Stored records:
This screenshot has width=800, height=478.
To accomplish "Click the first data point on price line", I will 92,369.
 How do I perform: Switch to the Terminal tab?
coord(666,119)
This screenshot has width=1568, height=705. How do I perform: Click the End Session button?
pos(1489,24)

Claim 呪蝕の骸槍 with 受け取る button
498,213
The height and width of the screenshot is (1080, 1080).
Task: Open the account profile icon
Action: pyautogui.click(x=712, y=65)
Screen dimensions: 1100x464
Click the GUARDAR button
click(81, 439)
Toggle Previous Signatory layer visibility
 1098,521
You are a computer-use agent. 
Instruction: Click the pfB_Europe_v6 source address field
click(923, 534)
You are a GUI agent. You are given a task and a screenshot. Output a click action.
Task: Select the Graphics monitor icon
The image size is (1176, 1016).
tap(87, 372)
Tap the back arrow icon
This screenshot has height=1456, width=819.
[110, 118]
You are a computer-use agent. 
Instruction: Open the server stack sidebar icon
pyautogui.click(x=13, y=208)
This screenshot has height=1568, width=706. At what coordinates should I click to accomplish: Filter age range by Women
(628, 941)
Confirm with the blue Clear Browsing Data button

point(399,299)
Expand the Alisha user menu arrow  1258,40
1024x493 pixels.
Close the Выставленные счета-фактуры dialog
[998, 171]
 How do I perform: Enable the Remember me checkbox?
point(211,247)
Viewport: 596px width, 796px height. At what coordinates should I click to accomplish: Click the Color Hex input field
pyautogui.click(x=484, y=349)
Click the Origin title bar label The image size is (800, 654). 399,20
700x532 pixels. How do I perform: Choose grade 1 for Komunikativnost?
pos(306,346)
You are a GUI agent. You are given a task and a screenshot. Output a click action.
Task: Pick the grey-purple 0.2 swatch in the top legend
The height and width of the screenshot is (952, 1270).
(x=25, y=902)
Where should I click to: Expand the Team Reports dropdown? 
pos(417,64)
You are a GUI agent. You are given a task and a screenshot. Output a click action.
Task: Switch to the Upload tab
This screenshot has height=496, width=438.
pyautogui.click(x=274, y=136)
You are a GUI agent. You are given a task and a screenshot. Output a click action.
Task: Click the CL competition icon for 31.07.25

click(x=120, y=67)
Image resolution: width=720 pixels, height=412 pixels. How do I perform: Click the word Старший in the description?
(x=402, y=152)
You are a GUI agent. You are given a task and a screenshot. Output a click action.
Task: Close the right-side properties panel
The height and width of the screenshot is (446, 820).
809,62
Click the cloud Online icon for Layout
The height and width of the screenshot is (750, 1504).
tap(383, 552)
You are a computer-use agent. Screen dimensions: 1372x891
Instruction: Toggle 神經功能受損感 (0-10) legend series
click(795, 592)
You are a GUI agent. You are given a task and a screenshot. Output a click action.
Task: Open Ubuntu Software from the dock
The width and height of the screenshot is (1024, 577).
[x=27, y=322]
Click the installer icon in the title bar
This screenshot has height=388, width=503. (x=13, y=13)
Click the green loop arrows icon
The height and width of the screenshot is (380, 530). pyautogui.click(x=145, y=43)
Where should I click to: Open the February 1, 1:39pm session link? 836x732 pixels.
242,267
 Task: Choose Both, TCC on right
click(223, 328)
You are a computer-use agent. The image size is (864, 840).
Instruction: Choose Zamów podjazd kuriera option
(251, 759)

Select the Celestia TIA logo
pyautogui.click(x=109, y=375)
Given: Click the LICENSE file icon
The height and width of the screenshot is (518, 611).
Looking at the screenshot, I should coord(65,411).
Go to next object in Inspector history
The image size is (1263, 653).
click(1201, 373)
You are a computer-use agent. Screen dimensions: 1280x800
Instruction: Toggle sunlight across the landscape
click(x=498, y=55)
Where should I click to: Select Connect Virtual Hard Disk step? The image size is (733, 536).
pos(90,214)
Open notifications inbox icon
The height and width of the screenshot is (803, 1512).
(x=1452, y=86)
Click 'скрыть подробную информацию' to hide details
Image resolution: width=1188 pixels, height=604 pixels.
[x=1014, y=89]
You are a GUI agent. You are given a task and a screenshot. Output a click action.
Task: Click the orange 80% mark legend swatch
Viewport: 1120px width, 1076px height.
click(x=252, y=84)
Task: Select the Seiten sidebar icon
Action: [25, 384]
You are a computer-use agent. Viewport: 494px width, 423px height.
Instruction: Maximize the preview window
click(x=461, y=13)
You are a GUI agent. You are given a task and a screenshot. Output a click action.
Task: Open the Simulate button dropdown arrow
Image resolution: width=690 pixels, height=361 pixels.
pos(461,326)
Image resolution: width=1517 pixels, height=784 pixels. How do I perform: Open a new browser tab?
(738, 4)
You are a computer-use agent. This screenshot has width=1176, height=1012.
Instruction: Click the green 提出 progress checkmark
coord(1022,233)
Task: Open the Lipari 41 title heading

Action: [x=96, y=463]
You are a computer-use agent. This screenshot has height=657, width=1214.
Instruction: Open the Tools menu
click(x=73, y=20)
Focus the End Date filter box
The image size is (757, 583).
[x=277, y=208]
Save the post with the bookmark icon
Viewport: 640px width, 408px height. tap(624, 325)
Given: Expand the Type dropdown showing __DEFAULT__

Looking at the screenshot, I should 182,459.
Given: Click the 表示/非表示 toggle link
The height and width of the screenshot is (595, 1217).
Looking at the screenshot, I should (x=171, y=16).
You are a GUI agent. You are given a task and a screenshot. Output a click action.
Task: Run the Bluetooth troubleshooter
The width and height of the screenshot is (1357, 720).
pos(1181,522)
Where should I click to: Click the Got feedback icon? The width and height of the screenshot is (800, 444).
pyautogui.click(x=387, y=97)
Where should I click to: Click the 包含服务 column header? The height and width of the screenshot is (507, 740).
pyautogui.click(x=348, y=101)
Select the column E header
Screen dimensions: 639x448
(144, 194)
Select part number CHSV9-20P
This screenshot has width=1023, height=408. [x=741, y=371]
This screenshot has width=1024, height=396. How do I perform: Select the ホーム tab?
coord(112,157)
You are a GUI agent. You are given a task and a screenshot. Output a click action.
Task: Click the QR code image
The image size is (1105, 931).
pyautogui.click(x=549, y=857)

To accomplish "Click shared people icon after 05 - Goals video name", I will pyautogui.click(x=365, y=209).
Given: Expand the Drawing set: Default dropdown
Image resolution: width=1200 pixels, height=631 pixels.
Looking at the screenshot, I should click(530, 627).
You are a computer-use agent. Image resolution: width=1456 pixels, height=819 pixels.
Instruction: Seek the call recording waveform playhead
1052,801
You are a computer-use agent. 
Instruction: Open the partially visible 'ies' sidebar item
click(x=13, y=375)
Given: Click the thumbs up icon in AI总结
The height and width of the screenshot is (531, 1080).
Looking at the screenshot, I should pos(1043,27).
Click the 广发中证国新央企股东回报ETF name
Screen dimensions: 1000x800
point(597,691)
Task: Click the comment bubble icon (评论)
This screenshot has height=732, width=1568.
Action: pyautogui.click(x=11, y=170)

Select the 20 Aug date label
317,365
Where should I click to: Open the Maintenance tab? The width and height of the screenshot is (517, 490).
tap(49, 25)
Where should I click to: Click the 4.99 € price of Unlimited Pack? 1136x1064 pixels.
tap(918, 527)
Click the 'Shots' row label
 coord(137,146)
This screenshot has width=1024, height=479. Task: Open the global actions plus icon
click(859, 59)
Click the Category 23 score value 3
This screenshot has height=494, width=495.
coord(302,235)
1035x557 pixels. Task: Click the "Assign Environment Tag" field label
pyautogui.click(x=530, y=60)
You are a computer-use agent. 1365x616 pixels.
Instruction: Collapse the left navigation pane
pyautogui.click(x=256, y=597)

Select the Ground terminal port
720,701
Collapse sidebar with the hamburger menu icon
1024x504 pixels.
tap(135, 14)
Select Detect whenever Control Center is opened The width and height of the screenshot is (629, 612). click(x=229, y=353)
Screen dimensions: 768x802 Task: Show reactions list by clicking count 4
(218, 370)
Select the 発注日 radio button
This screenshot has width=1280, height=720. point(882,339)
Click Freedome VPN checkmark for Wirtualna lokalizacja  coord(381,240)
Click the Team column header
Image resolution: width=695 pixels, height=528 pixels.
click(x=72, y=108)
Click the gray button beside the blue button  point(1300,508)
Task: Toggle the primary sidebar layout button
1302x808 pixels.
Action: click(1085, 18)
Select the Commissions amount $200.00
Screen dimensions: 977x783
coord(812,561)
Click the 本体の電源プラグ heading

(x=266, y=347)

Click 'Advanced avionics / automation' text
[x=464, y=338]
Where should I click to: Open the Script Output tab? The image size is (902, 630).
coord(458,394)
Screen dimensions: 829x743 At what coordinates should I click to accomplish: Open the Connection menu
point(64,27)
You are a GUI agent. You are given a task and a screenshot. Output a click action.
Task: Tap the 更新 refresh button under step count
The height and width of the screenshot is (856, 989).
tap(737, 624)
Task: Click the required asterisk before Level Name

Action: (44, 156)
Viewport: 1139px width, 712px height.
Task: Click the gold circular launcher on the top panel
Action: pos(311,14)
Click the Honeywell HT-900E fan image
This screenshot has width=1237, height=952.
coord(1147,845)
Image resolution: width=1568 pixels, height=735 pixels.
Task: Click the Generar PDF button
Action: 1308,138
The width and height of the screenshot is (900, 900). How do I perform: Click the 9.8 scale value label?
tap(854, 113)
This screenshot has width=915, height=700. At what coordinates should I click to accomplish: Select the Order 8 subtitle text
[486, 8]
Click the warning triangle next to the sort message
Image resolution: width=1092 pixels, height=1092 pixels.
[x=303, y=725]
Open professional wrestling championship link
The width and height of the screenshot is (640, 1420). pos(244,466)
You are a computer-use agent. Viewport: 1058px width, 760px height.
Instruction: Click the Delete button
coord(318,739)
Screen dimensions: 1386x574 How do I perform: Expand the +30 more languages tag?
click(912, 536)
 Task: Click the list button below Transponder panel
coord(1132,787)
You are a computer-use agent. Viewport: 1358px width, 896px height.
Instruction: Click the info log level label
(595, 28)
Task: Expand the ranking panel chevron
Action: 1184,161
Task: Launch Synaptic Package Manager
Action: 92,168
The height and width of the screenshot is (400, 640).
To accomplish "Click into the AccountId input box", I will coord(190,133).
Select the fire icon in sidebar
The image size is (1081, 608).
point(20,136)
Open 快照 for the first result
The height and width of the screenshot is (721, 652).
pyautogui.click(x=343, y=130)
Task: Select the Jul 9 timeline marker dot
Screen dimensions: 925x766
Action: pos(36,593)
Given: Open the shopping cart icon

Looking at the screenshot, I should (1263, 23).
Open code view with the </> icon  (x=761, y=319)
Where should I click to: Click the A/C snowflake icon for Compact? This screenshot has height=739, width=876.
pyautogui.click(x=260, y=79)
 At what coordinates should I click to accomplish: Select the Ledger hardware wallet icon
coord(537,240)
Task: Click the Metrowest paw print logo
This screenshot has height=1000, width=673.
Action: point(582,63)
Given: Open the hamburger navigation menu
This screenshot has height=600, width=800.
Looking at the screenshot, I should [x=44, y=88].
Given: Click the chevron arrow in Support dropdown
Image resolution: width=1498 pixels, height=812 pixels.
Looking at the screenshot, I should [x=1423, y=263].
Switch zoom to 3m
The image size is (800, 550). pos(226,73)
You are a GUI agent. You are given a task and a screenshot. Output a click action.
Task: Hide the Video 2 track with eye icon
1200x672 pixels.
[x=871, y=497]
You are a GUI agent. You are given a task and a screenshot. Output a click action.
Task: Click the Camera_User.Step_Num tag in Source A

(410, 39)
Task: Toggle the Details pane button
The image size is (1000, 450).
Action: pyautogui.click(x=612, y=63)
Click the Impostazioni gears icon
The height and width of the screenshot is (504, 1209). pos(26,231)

__What you need to do__:
Nothing should appear in the answer except the lines above from the line with "Instruction: Open the Tools menu" through the line with "Click the 广发中证国新央企股东回报ETF name", both included, written out exactly.

__Response to the task__:
Instruction: Open the Tools menu
click(x=73, y=20)
Focus the End Date filter box
The image size is (757, 583).
[x=277, y=208]
Save the post with the bookmark icon
Viewport: 640px width, 408px height. tap(624, 325)
Given: Expand the Type dropdown showing __DEFAULT__

Looking at the screenshot, I should 182,459.
Given: Click the 表示/非表示 toggle link
The height and width of the screenshot is (595, 1217).
Looking at the screenshot, I should (x=171, y=16).
You are a GUI agent. You are given a task and a screenshot. Output a click action.
Task: Run the Bluetooth troubleshooter
The width and height of the screenshot is (1357, 720).
pos(1181,522)
Where should I click to: Click the Got feedback icon? The width and height of the screenshot is (800, 444).
pyautogui.click(x=387, y=97)
Where should I click to: Click the 包含服务 column header? The height and width of the screenshot is (507, 740).
pyautogui.click(x=348, y=101)
Select the column E header
Screen dimensions: 639x448
(144, 194)
Select part number CHSV9-20P
This screenshot has width=1023, height=408. [x=741, y=371]
This screenshot has width=1024, height=396. How do I perform: Select the ホーム tab?
coord(112,157)
You are a GUI agent. You are given a task and a screenshot. Output a click action.
Task: Click the QR code image
The image size is (1105, 931).
pyautogui.click(x=549, y=857)

To accomplish "Click shared people icon after 05 - Goals video name", I will pyautogui.click(x=365, y=209).
Given: Expand the Drawing set: Default dropdown
Image resolution: width=1200 pixels, height=631 pixels.
Looking at the screenshot, I should click(530, 627).
You are a computer-use agent. Image resolution: width=1456 pixels, height=819 pixels.
Instruction: Seek the call recording waveform playhead
1052,801
You are a computer-use agent. 
Instruction: Open the partially visible 'ies' sidebar item
click(x=13, y=375)
Given: Click the thumbs up icon in AI总结
The height and width of the screenshot is (531, 1080).
Looking at the screenshot, I should pos(1043,27).
Click the 广发中证国新央企股东回报ETF name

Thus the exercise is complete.